> _指示内容 1_: 記録から、「Given: Collapse the Python Sandbox section」を含む行に始まり「pos(259,206)」を含む行に終わる部分を、両端の行も含めて一字一句そのまま抜き出してもらえますか。画像は答えに入れないでください。

> _提供文章_:

——

韓国で介護士をしている「わたし」です。
韓国人の夫と結婚し、2018年に韓国語0の状態で韓国にやってきて、2023年から介護士として働いています。
私が5年間で経験した3つの仕事について書いた記事です

4歳の娘を育てながらそろそろ韓国で働きたいなぁと思っていた私は、国民就職支援制度を利用して요양보호사 の資格を取得し、韓国の老人ホームに就職しました。
国民就職支援制度:支援金をもらいながら資格を取って就職できる制度です

この記事では韓国で介護士になるにはどんな資格を取って、どのように求職すればいいかご紹介したいと思います。
韓国の介護業界のはなし
韓国の介護保険制度はかなり日本の制度を模倣しています。
特定疾患や認知症等を患うご老人が要介護・要支援認定を受け、1~5の等級分けをされます。

——

> _記録一覧_:

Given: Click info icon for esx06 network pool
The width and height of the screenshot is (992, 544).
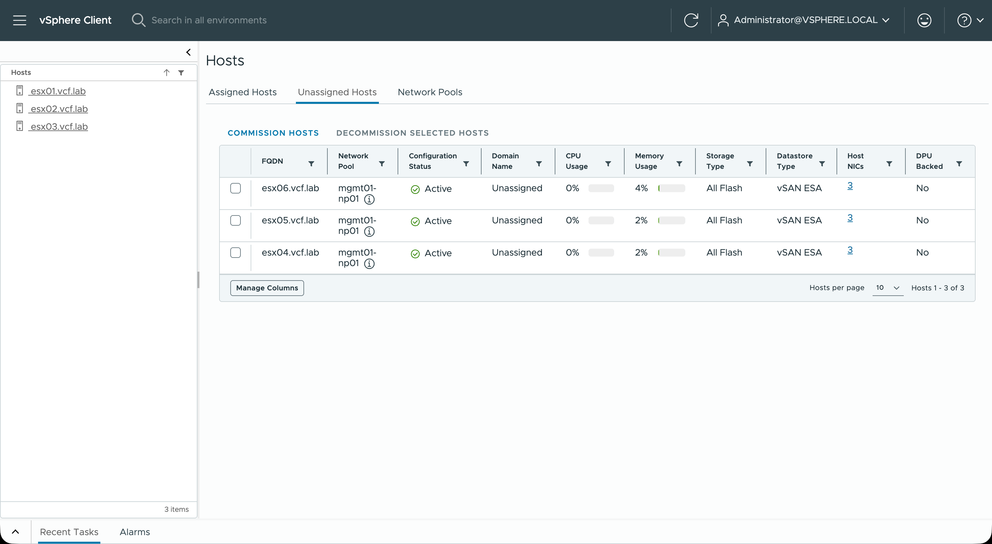Looking at the screenshot, I should 369,199.
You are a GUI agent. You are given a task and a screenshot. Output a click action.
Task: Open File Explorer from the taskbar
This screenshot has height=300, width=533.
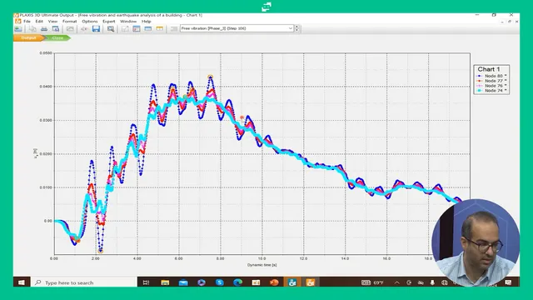[x=165, y=283]
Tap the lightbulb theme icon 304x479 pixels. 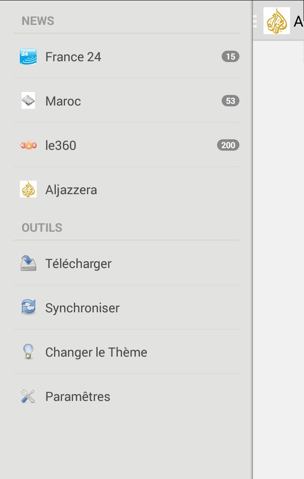[28, 352]
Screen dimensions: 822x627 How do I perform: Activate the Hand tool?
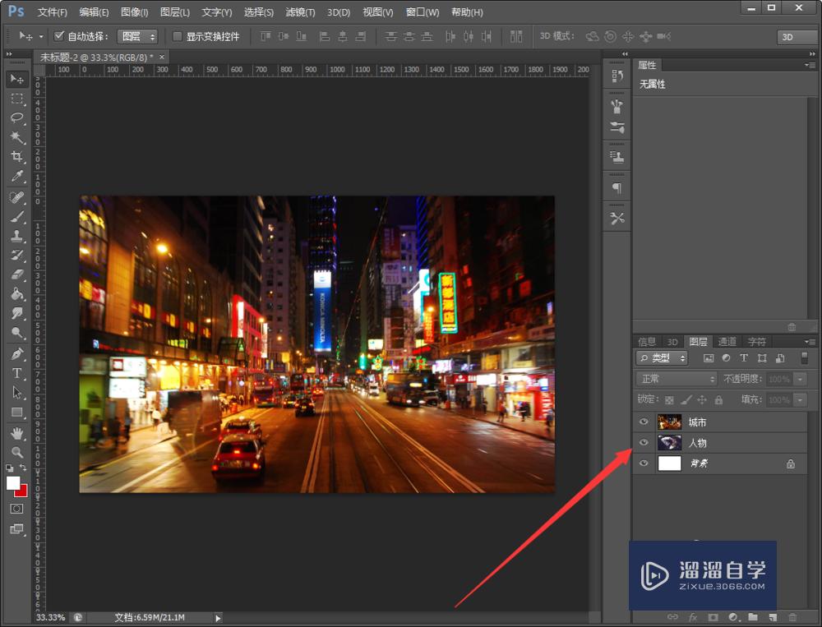click(x=17, y=433)
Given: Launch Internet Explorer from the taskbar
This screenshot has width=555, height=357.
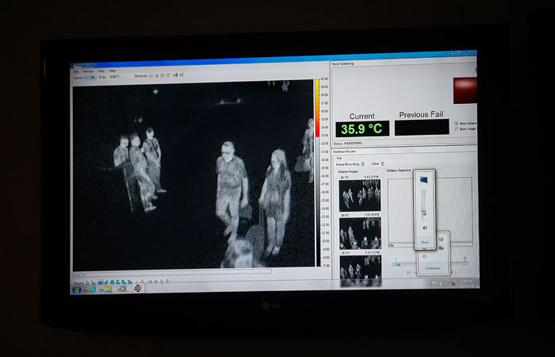Looking at the screenshot, I should coord(93,289).
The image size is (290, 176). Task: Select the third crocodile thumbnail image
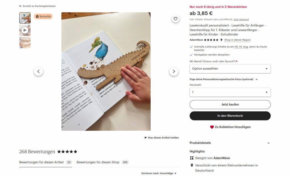(25, 43)
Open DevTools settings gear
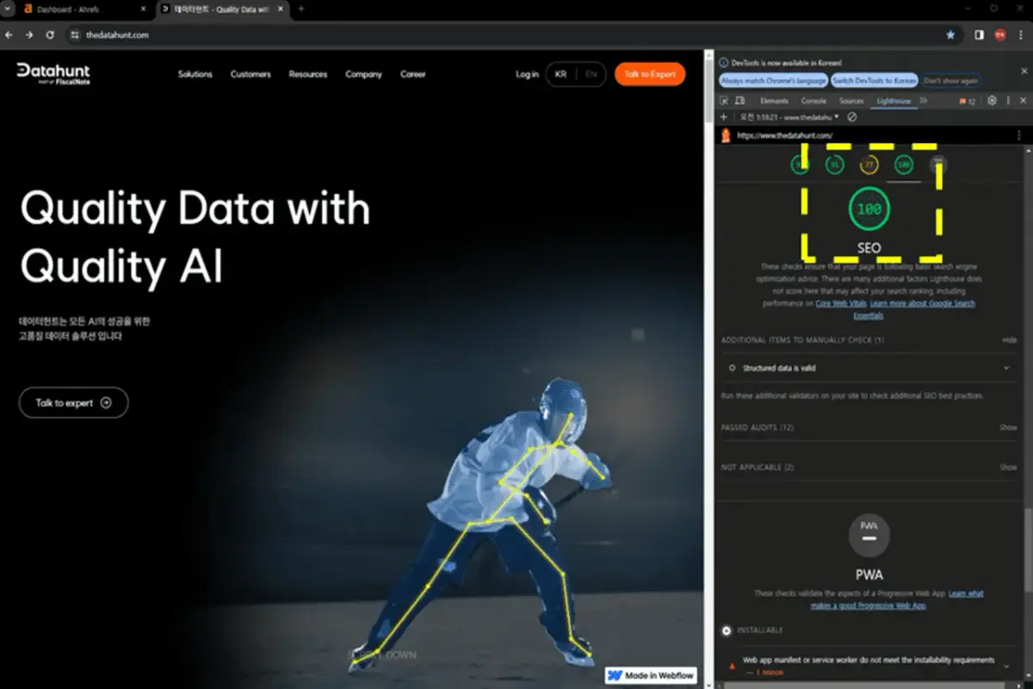This screenshot has height=689, width=1033. click(x=992, y=101)
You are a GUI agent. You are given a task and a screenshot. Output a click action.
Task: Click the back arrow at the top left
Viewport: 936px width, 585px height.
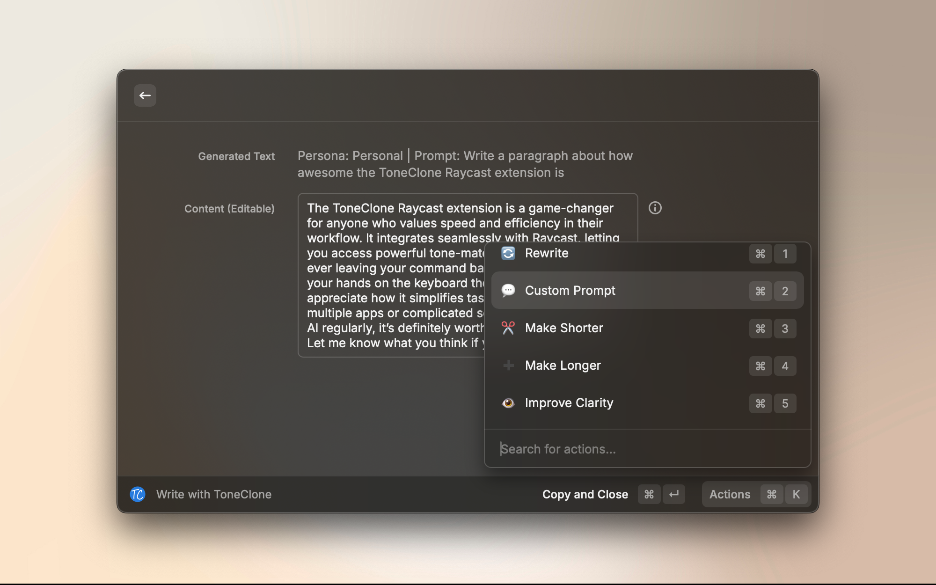[145, 95]
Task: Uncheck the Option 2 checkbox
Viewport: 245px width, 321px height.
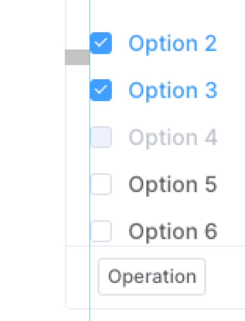Action: 101,43
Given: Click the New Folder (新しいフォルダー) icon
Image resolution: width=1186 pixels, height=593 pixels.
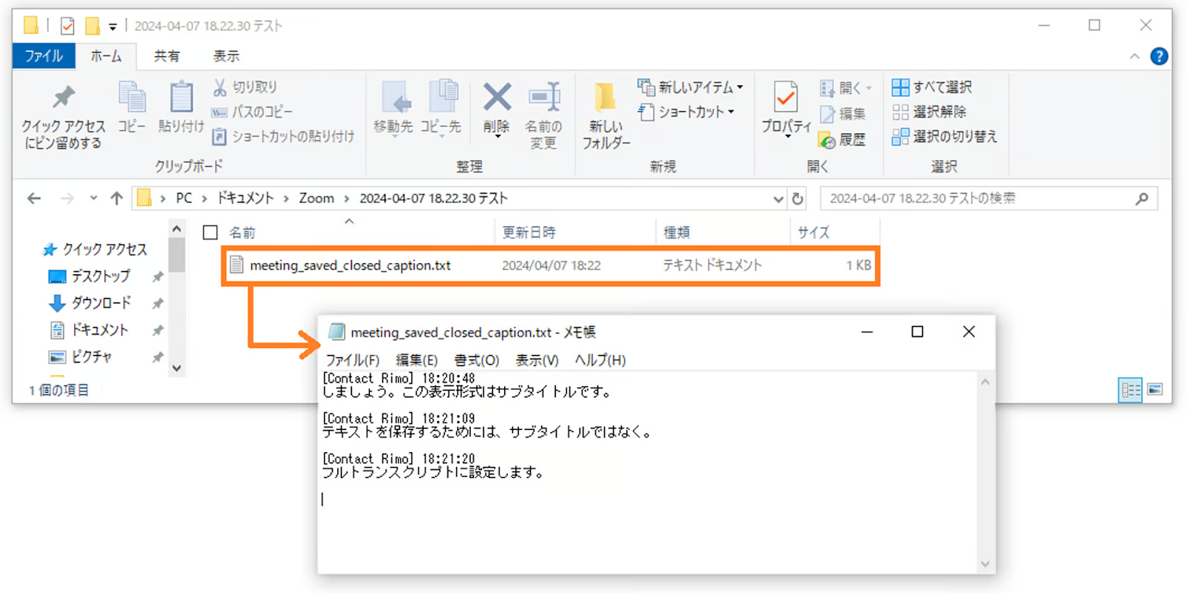Looking at the screenshot, I should click(606, 98).
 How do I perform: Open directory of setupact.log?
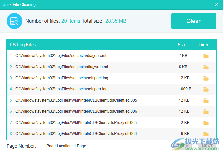(x=206, y=78)
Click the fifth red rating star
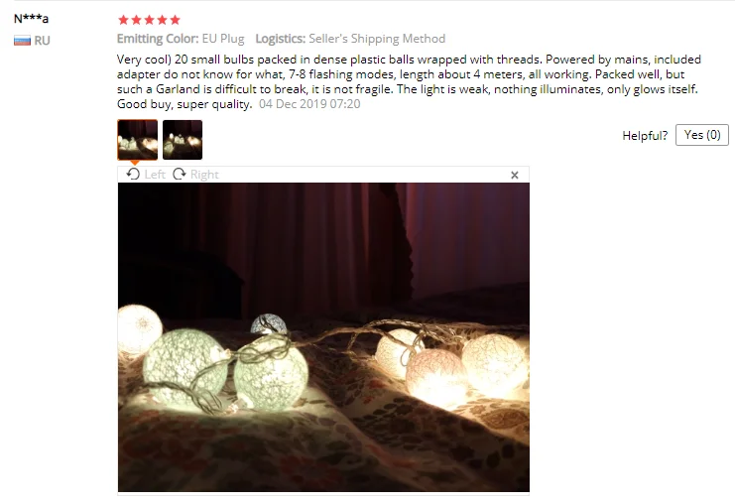The width and height of the screenshot is (735, 504). coord(175,20)
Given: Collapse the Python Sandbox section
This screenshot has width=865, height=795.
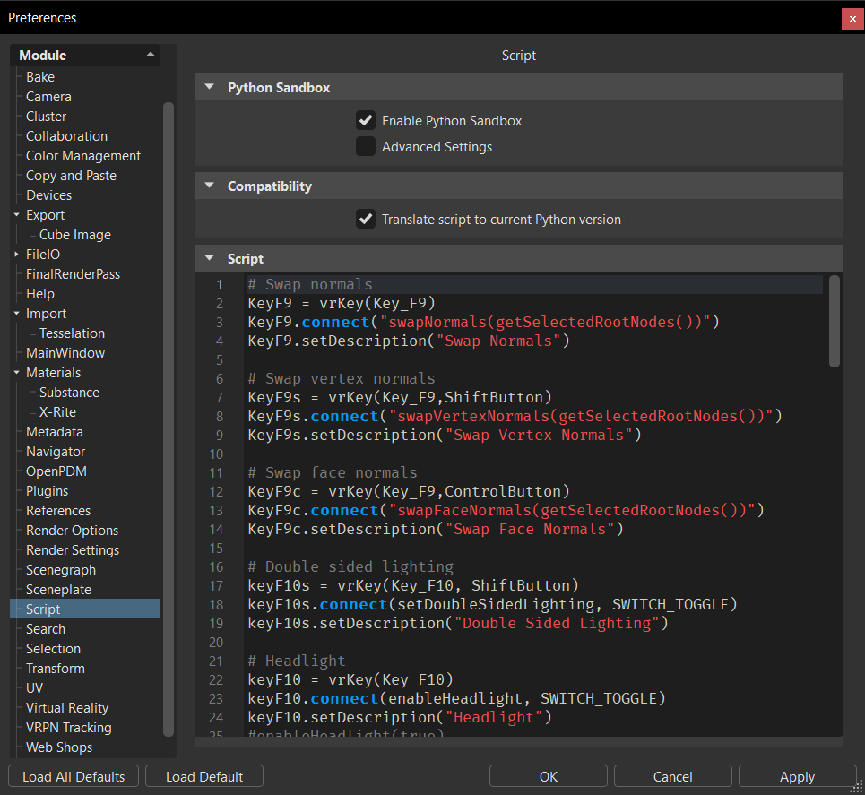Looking at the screenshot, I should click(209, 87).
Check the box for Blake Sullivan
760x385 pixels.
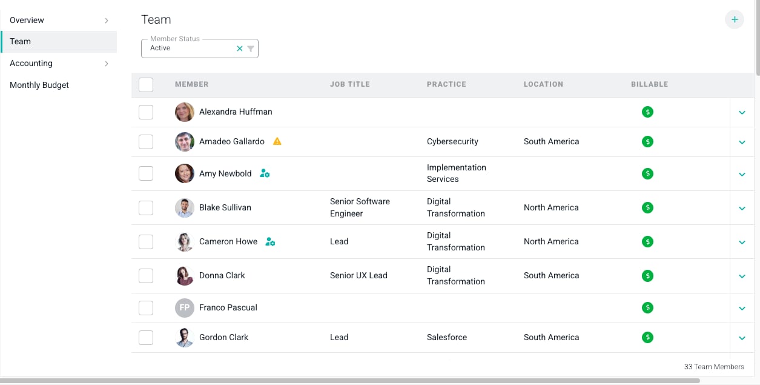tap(146, 207)
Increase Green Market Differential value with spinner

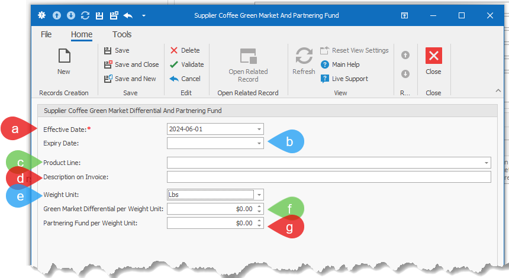pos(259,206)
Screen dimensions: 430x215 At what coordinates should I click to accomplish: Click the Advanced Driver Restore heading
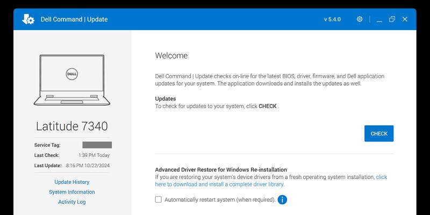coord(221,169)
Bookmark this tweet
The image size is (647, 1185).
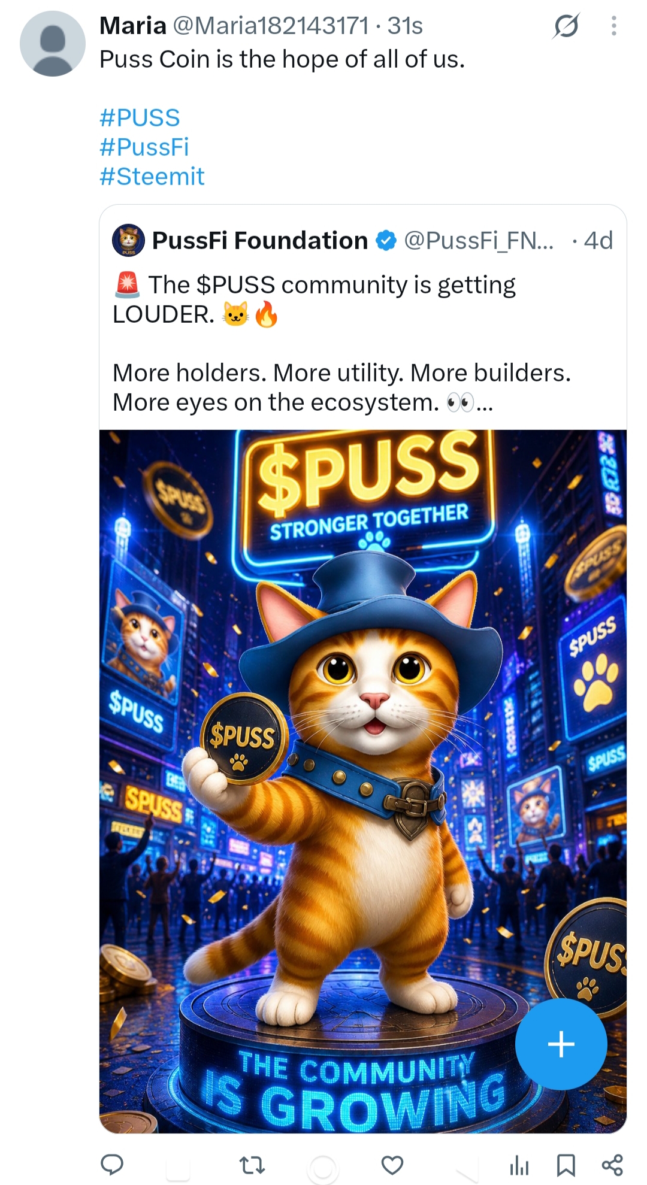point(566,1165)
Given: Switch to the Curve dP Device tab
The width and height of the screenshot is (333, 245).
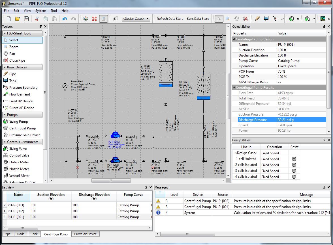Looking at the screenshot, I should (85, 234).
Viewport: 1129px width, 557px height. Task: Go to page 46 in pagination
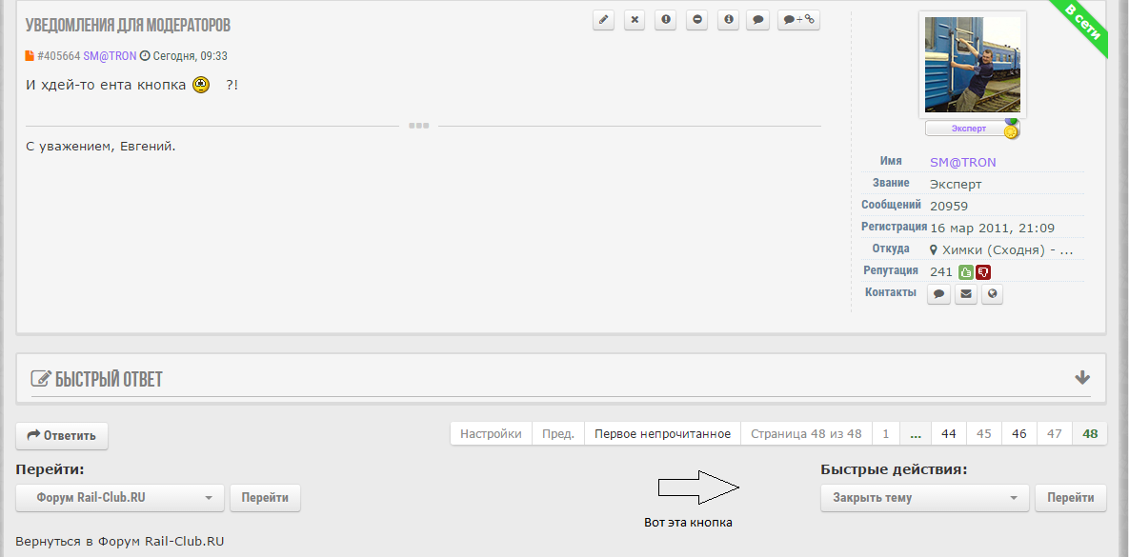(x=1019, y=434)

——

> _指示内容 2_: 韓国で介護士として働くことについての文章から、「私が5年間で経験した3つの仕事について書いた記事です」に始まり「いかご紹介したいと思います。」に終わる部分を正確に書き写してもらえますか。

> _回答全文 1_:
Given: Collapse the Python Sandbox section
This screenshot has width=865, height=795.
Looking at the screenshot, I should click(209, 87).
Check the box for Blake Sullivan
760x385 pixels.
tap(146, 207)
Increase Green Market Differential value with spinner

pos(259,206)

> _回答全文 2_:
私が5年間で経験した3つの仕事について書いた記事です

4歳の娘を育てながらそろそろ韓国で働きたいなぁと思っていた私は、国民就職支援制度を利用して요양보호사 の資格を取得し、韓国の老人ホームに就職しました。
国民就職支援制度:支援金をもらいながら資格を取って就職できる制度です

この記事では韓国で介護士になるにはどんな資格を取って、どのように求職すればいいかご紹介したいと思います。